The list is long, and growing continually longer, of all that Iran has done to demonstrate its bad faith, its double-dealing and deceit during these negotiations. It is not backing down at all. It continues to refuse to make concessions; instead it makes demands. It accuses the U.S. of lying, while talking out of both sides of its mouth. It makes provocations that undermine Western interests—take for example the revelation from last week that even as negotiations are supposed to be winding down, Iran is ramping up its support for the Taliban in Afghanistan, which is fighting the U.S.! It continues to demonstrate its determination to do as it pleases regardless of what comes of the talks.

Iran is sitting at the negotiating table—while making demands, and openly and brazenly carrying on with its nuclear program and sponsorship of terrorism. It has done virtually nothing to curb the behavior that is so concerning to other nations, and that necessitated the economic sanctions and other steps to prevent Iran from getting nuclear weapons.

And yet the talks continue. And now a deal looms.

Are these the most insane negotiations in history?

Has there ever been a time in international negotiations when the nations supposedly in control and working to bring a rogue nation to heel were so willing to overlook such open contempt, such hostility?
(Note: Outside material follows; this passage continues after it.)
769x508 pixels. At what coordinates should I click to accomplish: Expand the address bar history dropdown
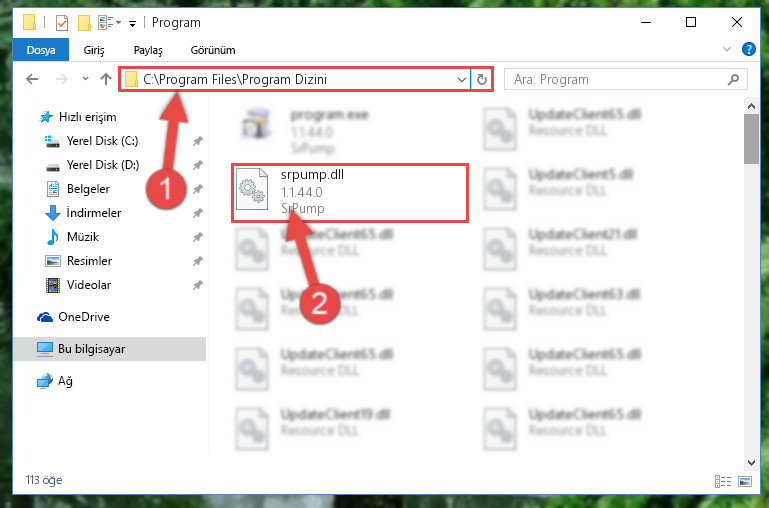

The mind tracks back to the peace talks with Adolf Hitler before World War ii, and recalls just how naive, how blind, Western nations were to consider this tyrant a reliable negotiating partner. But even there, the führer was at least making a pretense of seeking peace. He was not all demands and dictates, at least not publicly. You didn’t have German lawmakers chanting “Death to France! Death to Britain!” Did you? Maybe I’m wrong, but while negotiations were taking place, weren’t the Nazis a bit more genteel and subtle? Didn’t they at least try to play along and to give the Chamberlains and peaceniks of the day some semblance of hope that it wasn’t all a complete ruse and a fraud?

Iran feels no such obligation. Washington has given it no reason to.

And this time, it is nuclear weapons at stake.